### Exercise objective:
No pictures go into the copy. Write out every line below exactly.

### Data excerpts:
══════════
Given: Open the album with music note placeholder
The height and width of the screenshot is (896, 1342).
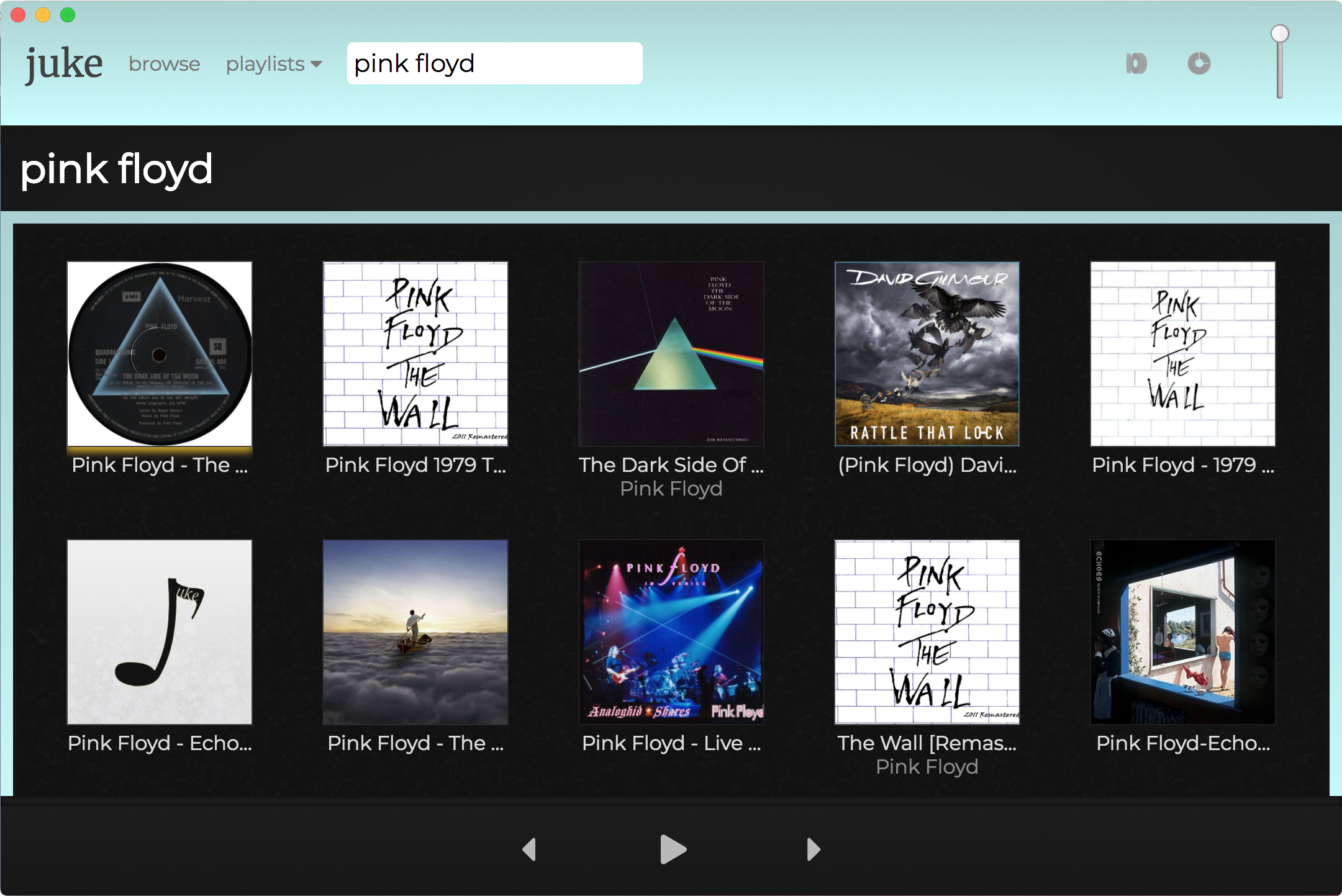Looking at the screenshot, I should [160, 631].
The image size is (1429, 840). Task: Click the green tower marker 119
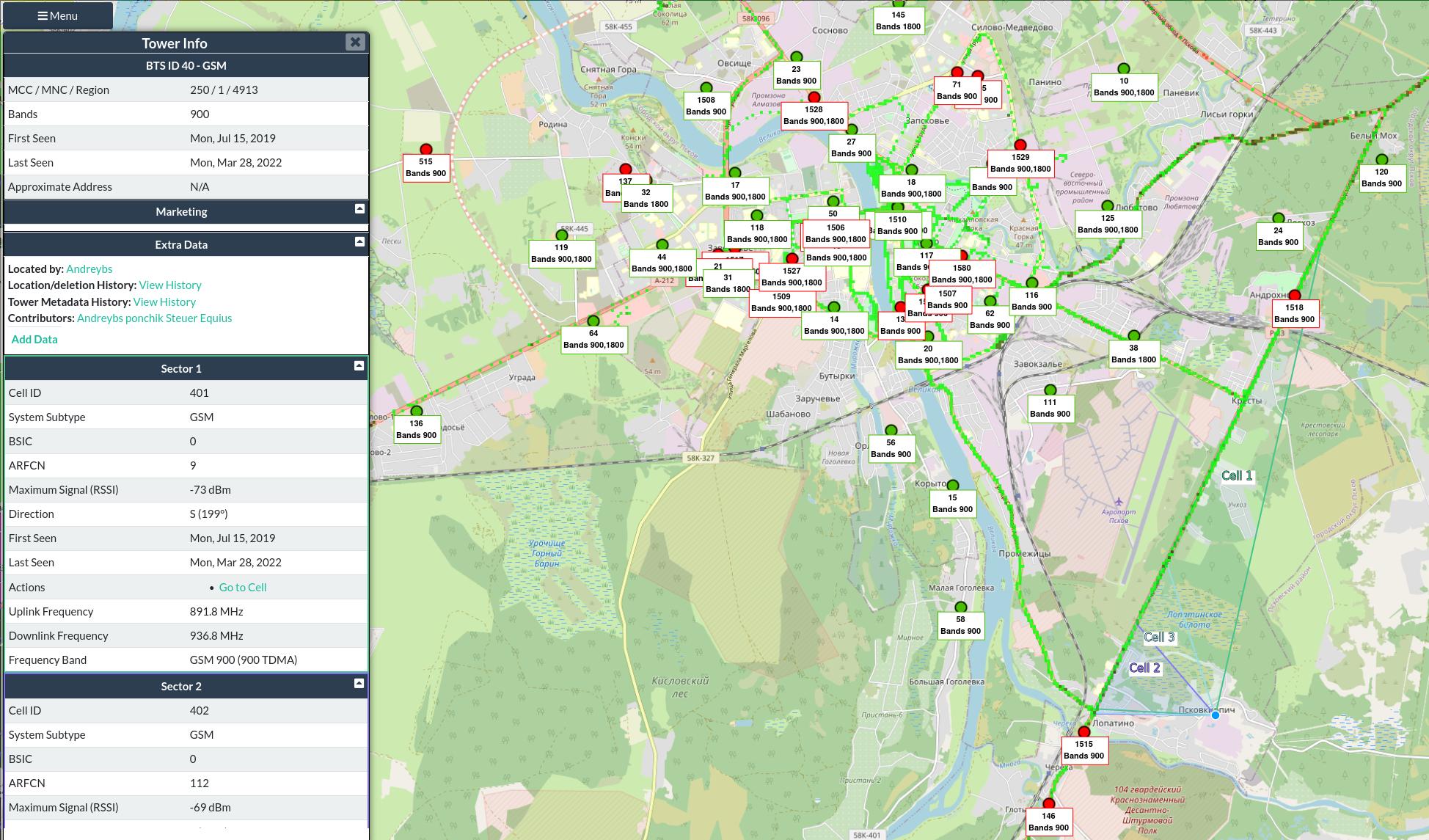[562, 235]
══════════
### Result of this exercise:
Given: Open the album with music note placeholder
The height and width of the screenshot is (896, 1342).
Looking at the screenshot, I should [160, 631].
The image size is (1429, 840). Task: Click the green tower marker 119
[562, 235]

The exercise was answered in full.